Understanding this behavior helps in visualizing how rapidly a quantity reduces under exponential conditions, provided the base is fractionally smaller than 1.

Graphing functions involves translating an equation into visual form, allowing a clearer understanding of its behavior and properties. For the exponential function \( y=\left(\frac{1}{2}\right)^{x} \), each point on the graph corresponds to a particular \( x \)-value and its associated \( y \)-value.

• Start by choosing specific \( x \)-values, like \(-2, -1, 0, 1,\) and \(2\), to explore what the changes in \( x \) do to \( y \).
• Compute the \( y \)-values by substituting these into the equation. For example, \( x=2 \) gives \( y=\left(\frac{1}{2}\right)^2=\frac{1}{4} \).
• Plotting these \( (x, y) \) pairs on a graph provides the points through which the curve of the function is drawn.
• The resulting curve for \( y=\left(\frac{1}{2}\right)^{x} \) slopes downwards from left to right, clearly illustrating the function's exponential decay.

This graphical representation is vital in identifying key elements like the rate of decline, intercepts, and asymptotes, contributing to a better intuitive grasp of the function's nature.

Algebra 1 introduces foundational concepts which empower students to tackle more complex mathematical tasks involving equations and functions.

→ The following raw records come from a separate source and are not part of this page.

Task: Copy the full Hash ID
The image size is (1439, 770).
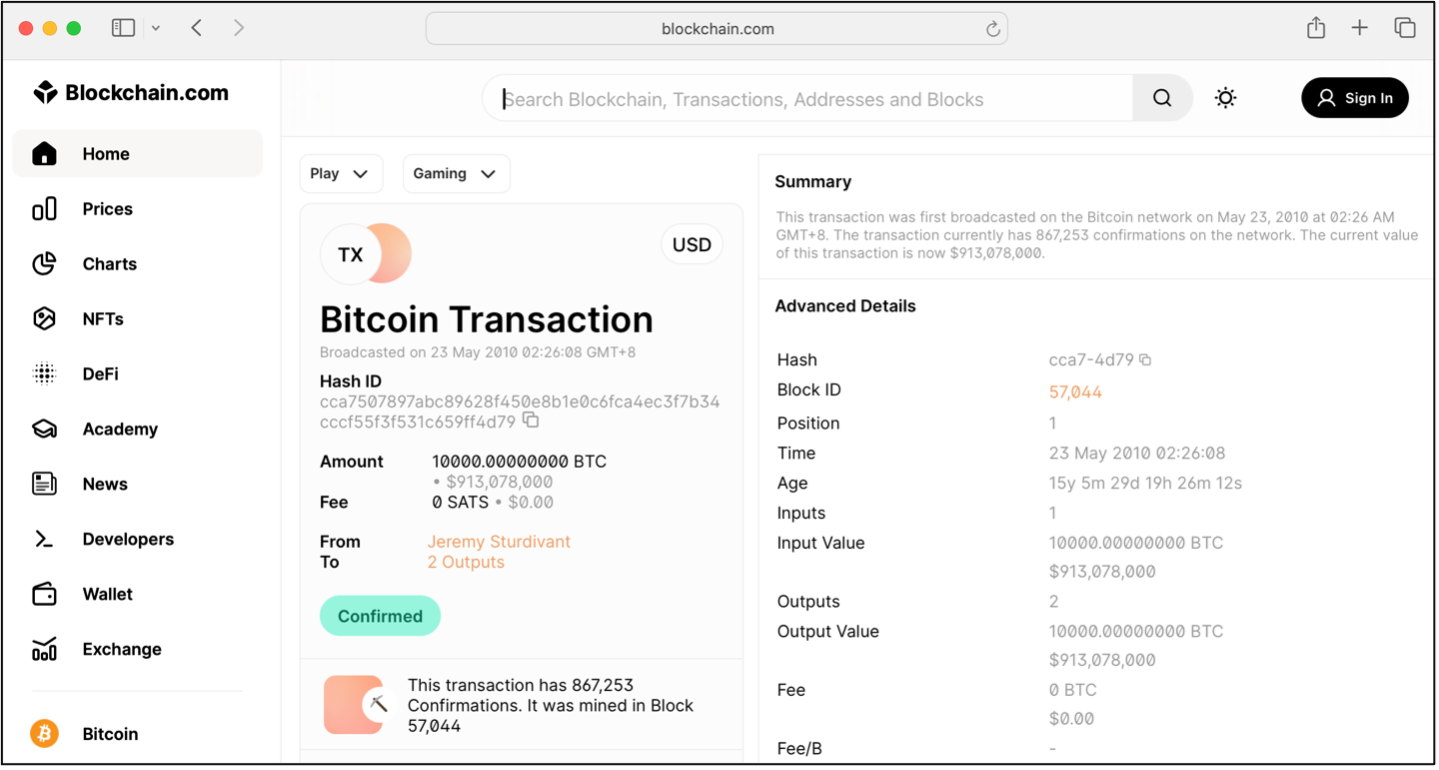Action: point(531,421)
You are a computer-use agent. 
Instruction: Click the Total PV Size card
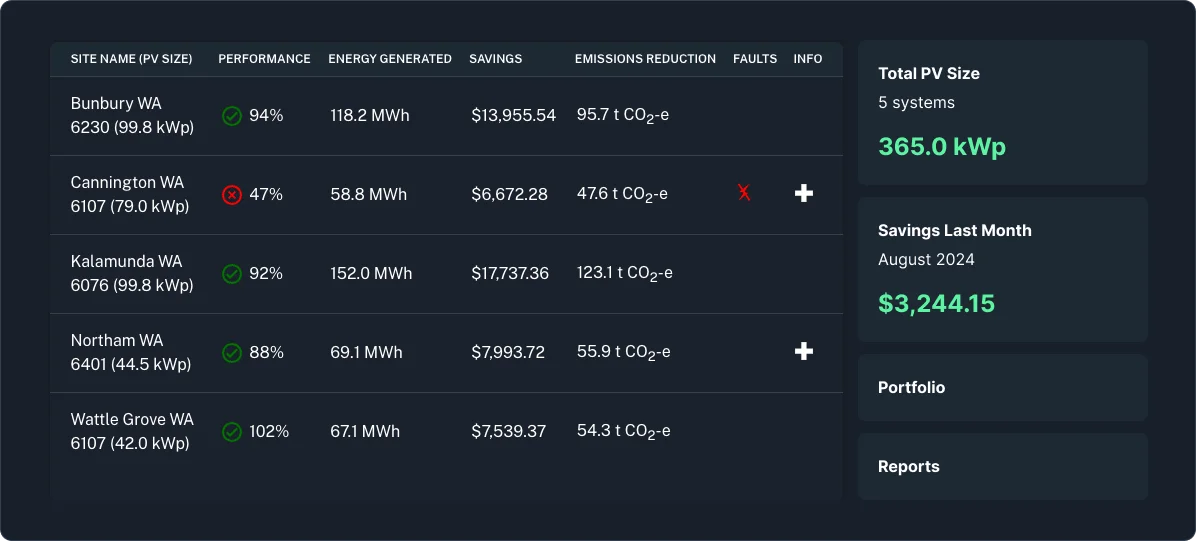(x=1002, y=112)
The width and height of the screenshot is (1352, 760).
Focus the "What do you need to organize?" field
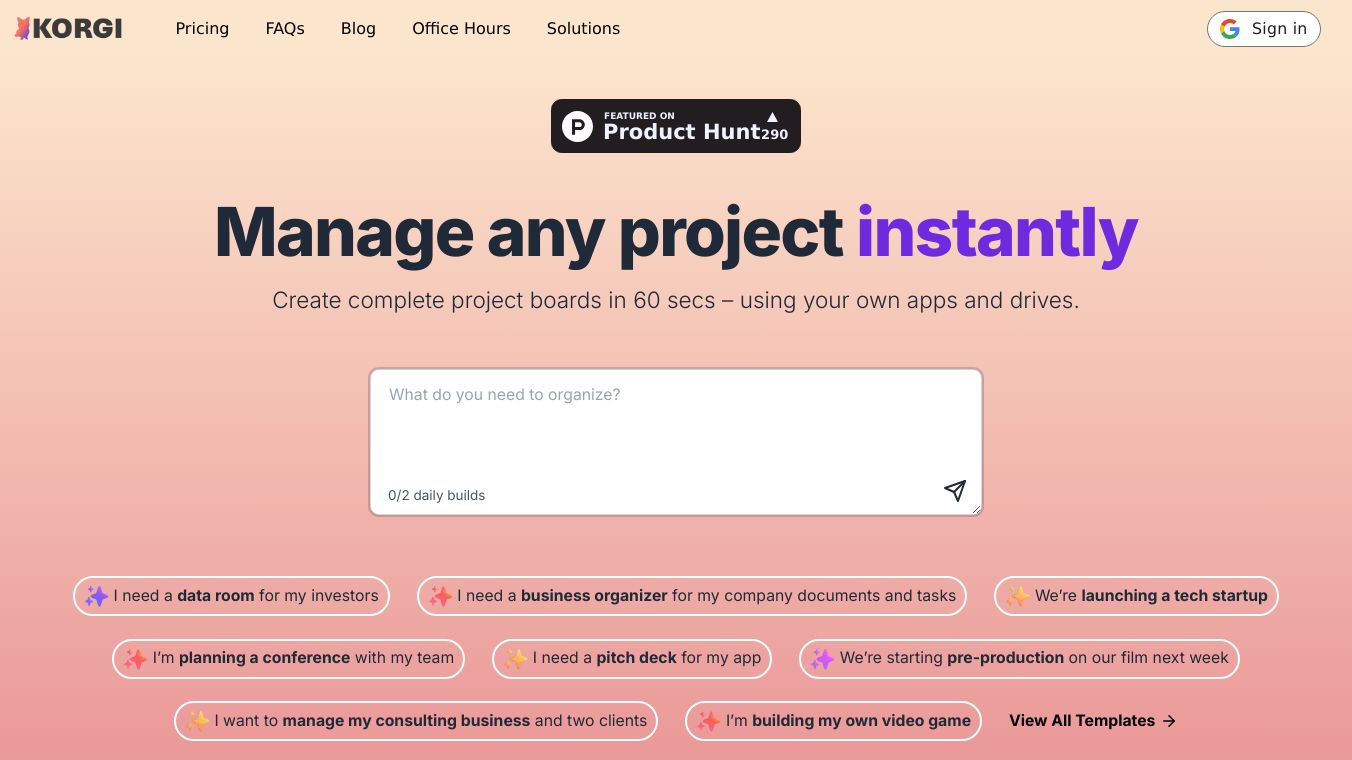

With exponential functions, students learn about the behavior of equations with variables in exponents, such as \( y=\left(\frac{1}{2}\right)^{x} \).

• The function highlights the importance of understanding base and exponent relationships, crucial for predicting changes in growth or decay.
• Students use substitution to evaluate the function at various \( x \)-values, consolidating skills in manipulating equations.
• Graphing the function visually demonstrates the concept of decay, with each increase in \( x \) corresponding to an exponential drop in \( y \).
• Critical thinking comes into play in analyzing how different bases (greater or lesser than 1) affect the function’s behavior.

The skills developed in Algebra 1 are not just about solving equations but also about interpreting and predicting real-world phenomena through mathematical models like exponential decay.